Facebook’s interest group restrictions “meant that advertisers could no longer advertise to users who were part of, say, a World Diabetes Day” group, she said. In addition, Google recently announced an end to cross-app tracking in Android by 2024 and Topics, a privacy-friendly replacement for third-party cookies that is “too broad” for healthcare marketers.
As a result, marketers have “had to move their dollars pretty quickly,” Carr said, but “it’s making it really difficult to understand where to invest.” The key is “to start looking at solutions that no longer depend on the cookie” and to think about it “from a targeting perspective as well as from a measurement perspective.”
Finding privacy safe data
At Swoop, “privacy is first and foremost in everything that we do,” Carr said. The organization and its leadership have consistently advocated for “being able to market to a patient in order to ensure that they are knowledgeable about the disease state or the treatment that might be lifesaving” but also for ensuring “that there is privacy as well.” Which is why Swoop became the first consumer health data company to become a member of the Network Advertising Initiative (NAI), she said.
Carr noted the NAI has “a stringent review process that happens on an annual basis and ensures that anyone who is a member is within certain parameters when it comes to how they touch and use data.” For those seeking a data provider, she recommended asking if they are both HIPAA certified and a member of the NAI.
Additionally, Swoop utilizes a process called k-anonymity, a scientific way to guarantee patients cannot be re-identified, which limits Audience Quality (AQ) to 50%. Be aware that “if [data providers] are sending you a segment that’s over 50% audience quality, that’s a red flag,” Carr explained. “When you’re dealing with an indication such as diabetes, for example, those segments should not be created above 50% because you could potentially re-identify that patient.”
Without a thorough privacy review, “you’re putting your brand at risk,” she said. At Swoop, “we have a team that’s on top of all these [changes and we] can talk through what we’re hearing, what the solutions are and what we are anticipating.”
The new patient landscape
A lot has changed on the consumer side as well. For example, there has been “an extreme increase in the amount of patients using telehealth services” since the pandemic, Carr said. In addition, a lot of patients are “opting out of being tracked” and “the consumption of media is evolving” with more usage of both paid and ad-supported streaming services, as well as addressable TV.

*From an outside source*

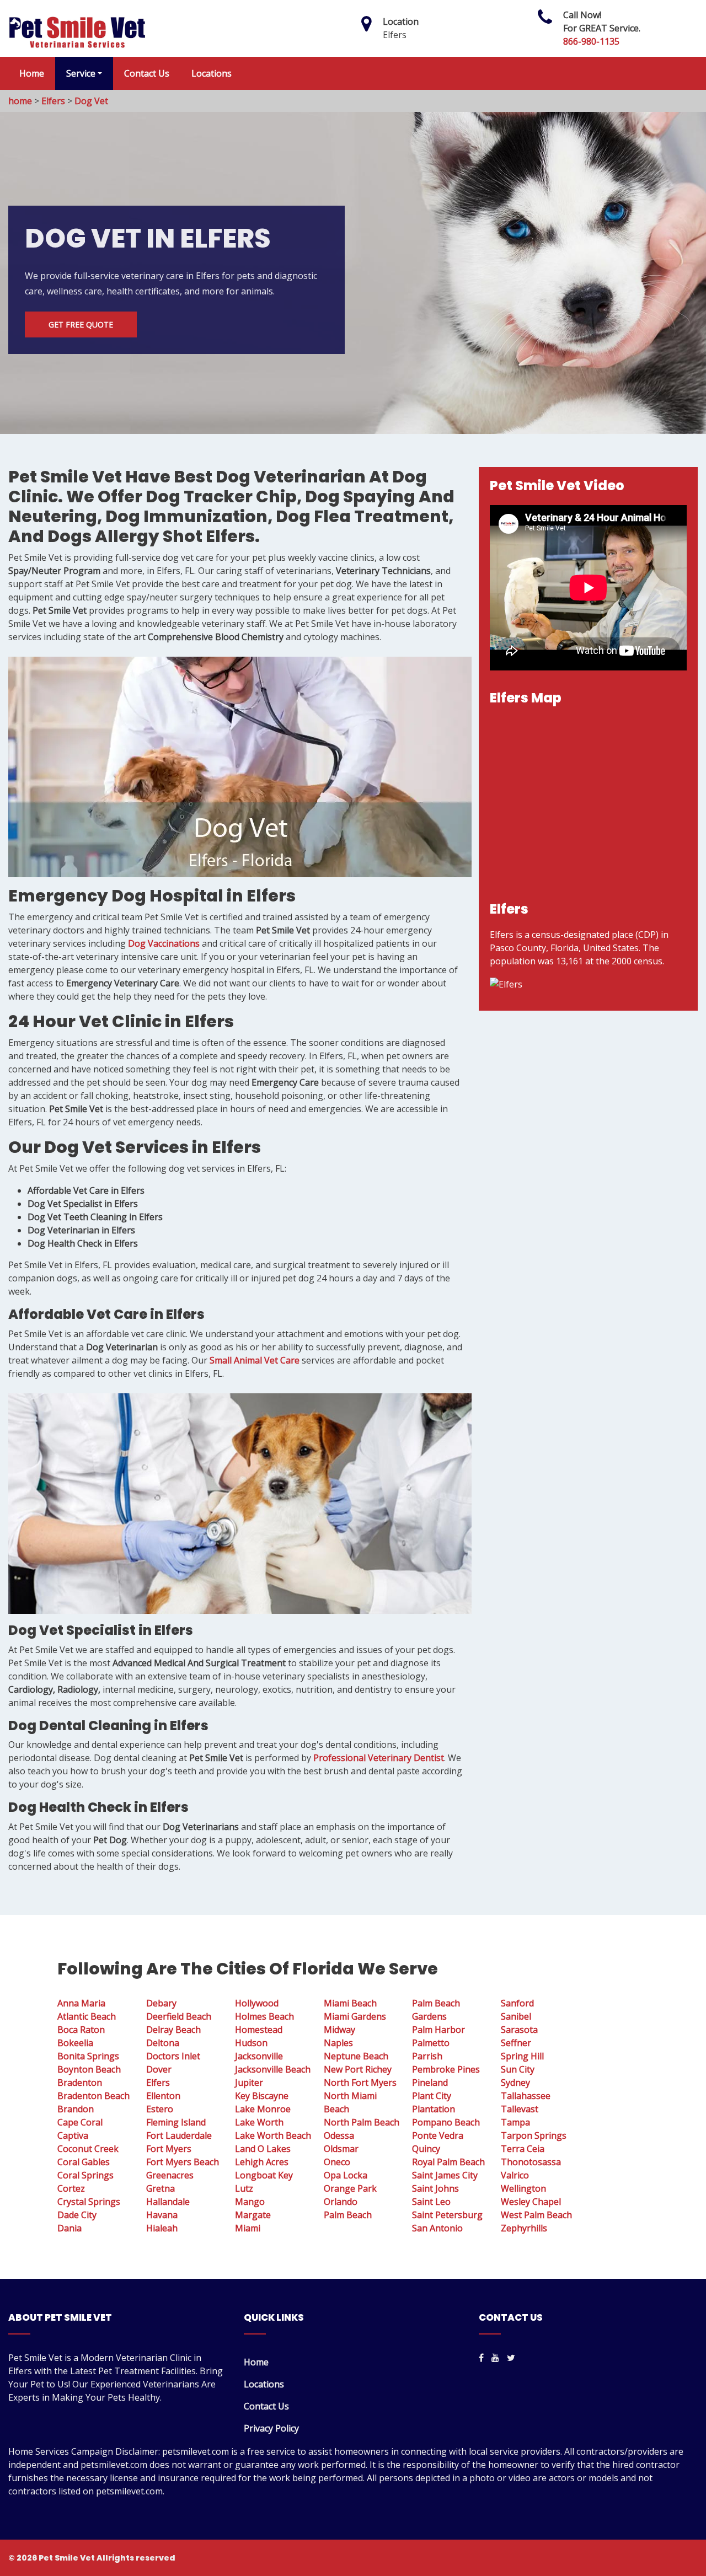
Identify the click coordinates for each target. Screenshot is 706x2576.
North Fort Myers (360, 2082)
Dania (69, 2228)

The reality is it has “become more important to start leveraging real world data to find those patients who might not be active in the same places that they were in the past,” Carr explained. Partners such as Swoop use “real world data for planning, understanding where patients are engaging and targeting,” she said. Targeting with real world data “really boils down to the prevalence of the condition within a segment.” For example, “a 50% audience quality means that out of a segment of 2,000 IDs, 1,000 of those are diagnosed with the condition based on our data asset.”
In the end, audience quality helps “identify patients and reach them, engage and educate them in order to increase their quality of life,” Carr said. At the same time, it’s important to maintain “the privacy of the patient” and not “reach out to the wrong patients,” she added.
That’s precisely why Swoop “is a privacy-safe solution.” To ensure clients “feel comfortable before moving forward,” Swoop does not “charge any upfront fees” for creating “custom segments based on your specific brand,” she said. Her parting advice: “Don’t be intimidated if you don’t know everything about real world data” because there are “a lot of experts in the space from a privacy, pharmaceutical and data perspective to have those conversations with you.”